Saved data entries
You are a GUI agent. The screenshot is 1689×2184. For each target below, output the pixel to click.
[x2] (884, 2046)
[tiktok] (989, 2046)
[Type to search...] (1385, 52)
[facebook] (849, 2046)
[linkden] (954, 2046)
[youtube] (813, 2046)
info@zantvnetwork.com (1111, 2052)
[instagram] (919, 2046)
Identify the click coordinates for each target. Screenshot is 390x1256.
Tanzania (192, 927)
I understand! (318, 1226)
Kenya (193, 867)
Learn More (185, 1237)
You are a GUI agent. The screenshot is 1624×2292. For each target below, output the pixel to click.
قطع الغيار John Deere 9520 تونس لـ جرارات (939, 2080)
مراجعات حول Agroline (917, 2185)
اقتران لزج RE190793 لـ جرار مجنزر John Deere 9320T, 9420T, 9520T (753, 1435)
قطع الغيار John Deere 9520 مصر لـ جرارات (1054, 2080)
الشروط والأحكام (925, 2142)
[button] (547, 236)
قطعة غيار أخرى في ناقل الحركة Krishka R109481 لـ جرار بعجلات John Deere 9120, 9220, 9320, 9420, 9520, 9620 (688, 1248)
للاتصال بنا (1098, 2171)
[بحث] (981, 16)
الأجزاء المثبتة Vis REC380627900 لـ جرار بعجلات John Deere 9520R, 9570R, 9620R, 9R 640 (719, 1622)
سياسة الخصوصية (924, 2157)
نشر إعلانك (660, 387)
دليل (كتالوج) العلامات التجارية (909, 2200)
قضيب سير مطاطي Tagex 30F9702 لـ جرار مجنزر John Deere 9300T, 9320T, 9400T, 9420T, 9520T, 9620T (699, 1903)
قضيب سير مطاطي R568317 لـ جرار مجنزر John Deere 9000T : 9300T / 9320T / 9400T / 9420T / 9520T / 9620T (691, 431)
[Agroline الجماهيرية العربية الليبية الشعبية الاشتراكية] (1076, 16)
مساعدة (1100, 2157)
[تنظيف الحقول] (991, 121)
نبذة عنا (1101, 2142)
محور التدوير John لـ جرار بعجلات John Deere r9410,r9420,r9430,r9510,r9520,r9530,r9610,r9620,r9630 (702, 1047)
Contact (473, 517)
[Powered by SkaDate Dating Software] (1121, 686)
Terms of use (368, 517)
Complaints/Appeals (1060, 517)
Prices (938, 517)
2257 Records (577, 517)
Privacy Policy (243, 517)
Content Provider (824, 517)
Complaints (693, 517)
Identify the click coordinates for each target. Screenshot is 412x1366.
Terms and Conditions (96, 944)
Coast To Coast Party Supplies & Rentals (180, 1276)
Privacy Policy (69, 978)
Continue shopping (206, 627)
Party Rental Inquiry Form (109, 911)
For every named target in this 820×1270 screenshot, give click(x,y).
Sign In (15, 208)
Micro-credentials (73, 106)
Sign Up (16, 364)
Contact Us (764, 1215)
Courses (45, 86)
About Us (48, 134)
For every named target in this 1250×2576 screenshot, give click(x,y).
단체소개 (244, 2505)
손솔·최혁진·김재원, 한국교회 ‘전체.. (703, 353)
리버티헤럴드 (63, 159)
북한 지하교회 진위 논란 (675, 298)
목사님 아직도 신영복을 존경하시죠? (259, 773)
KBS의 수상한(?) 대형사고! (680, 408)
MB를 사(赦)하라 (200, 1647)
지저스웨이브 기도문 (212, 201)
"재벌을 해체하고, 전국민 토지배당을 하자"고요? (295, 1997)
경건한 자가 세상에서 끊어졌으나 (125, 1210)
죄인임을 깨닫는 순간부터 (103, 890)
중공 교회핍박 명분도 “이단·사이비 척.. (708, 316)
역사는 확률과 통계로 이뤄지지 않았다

_Exercise requirements_
From the line containing "2257 Records (577, 517)" down to the final line of the data, write out every line exactly; both the first and last of these belong in your answer, and nothing else does.

_Answer space_
2257 Records (577, 517)
Privacy Policy (243, 517)
Content Provider (824, 517)
Complaints (693, 517)
Identify the click coordinates for each target. Screenshot is 412x1366.
Terms and Conditions (96, 944)
Coast To Coast Party Supplies & Rentals (180, 1276)
Privacy Policy (69, 978)
Continue shopping (206, 627)
Party Rental Inquiry Form (109, 911)
For every named target in this 820×1270 screenshot, give click(x,y).
Sign In (15, 208)
Micro-credentials (73, 106)
Sign Up (16, 364)
Contact Us (764, 1215)
Courses (45, 86)
About Us (48, 134)
For every named target in this 1250×2576 screenshot, give click(x,y).
단체소개 (244, 2505)
손솔·최혁진·김재원, 한국교회 ‘전체.. (703, 353)
리버티헤럴드 (63, 159)
북한 지하교회 진위 논란 (675, 298)
목사님 아직도 신영복을 존경하시죠? (259, 773)
KBS의 수상한(?) 대형사고! (680, 408)
MB를 사(赦)하라 (200, 1647)
지저스웨이브 기도문 (212, 201)
"재벌을 해체하고, 전국민 토지배당을 하자"고요? (295, 1997)
경건한 자가 세상에서 끊어졌으나 (125, 1210)
죄인임을 깨닫는 순간부터 (103, 890)
중공 교회핍박 명분도 “이단·사이비 척.. (708, 316)
역사는 확률과 통계로 이뤄지지 않았다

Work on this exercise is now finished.